Edie’s history – a love story of sorts – is woven through the narrative during Rose’s visits. The making, by hand, of the Midnight Dress becomes a kind of meditative therapy. Edie becomes ‘mentor’, and Rose changes – becomes smoother, less sharp-edged – as the dress takes shape. Edie lives in squalor, yet seems happy surrounded by her ‘things’. She feels safe with the mountains and rainforest at her back. This is her home – however dysfunctional. She has grown roots here.

Edie’s house became, for me, a character in its own right. It was a living, breathing thing that I could picture in my mind as though I was right there looking at it, walking through it – which would be difficult with all of Edie’s things cluttering it up. The quality of the description of this relic of a house only proves how fully the author imagined it – with all of her senses. Edie tells Rose of the ‘spell’ the rainforest cast over herself and her mother; the same spell that Rose inevitably falls under. The same type of spell is cast by this author.
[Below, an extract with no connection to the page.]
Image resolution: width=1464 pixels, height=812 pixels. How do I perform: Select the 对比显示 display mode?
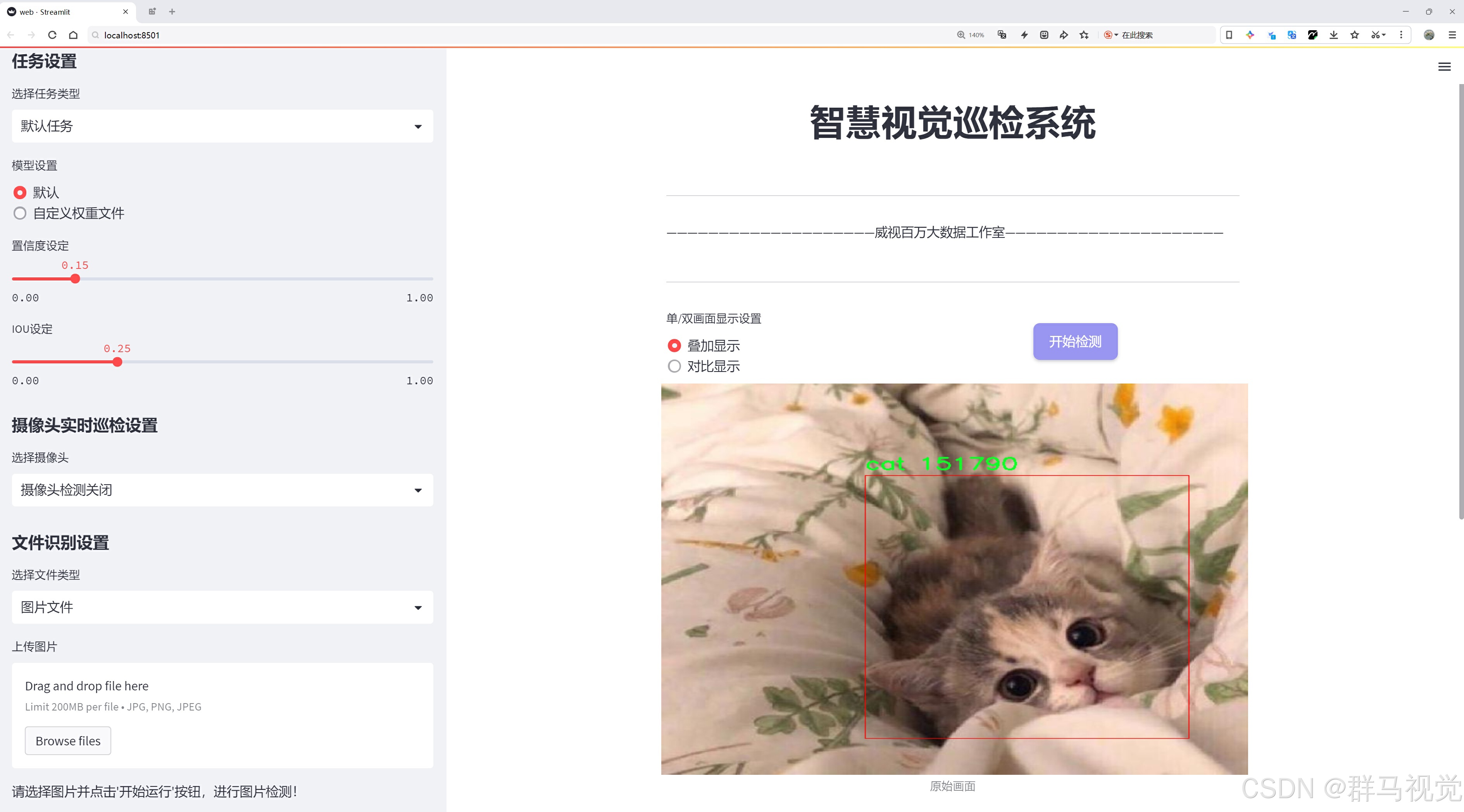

Foxlee masterfully gathers the threads of her story together to give the reader an ending that may not be unexpected yet is still extremely satisfying. Rose loved words – collected them in her green notebook. Foxlee loves words and has a knack for using the perfect one. I gave The Midnight Dress 5 stars on ‘Goodreads’ and I believe it deserves every one of those stars. I highly recommend this book.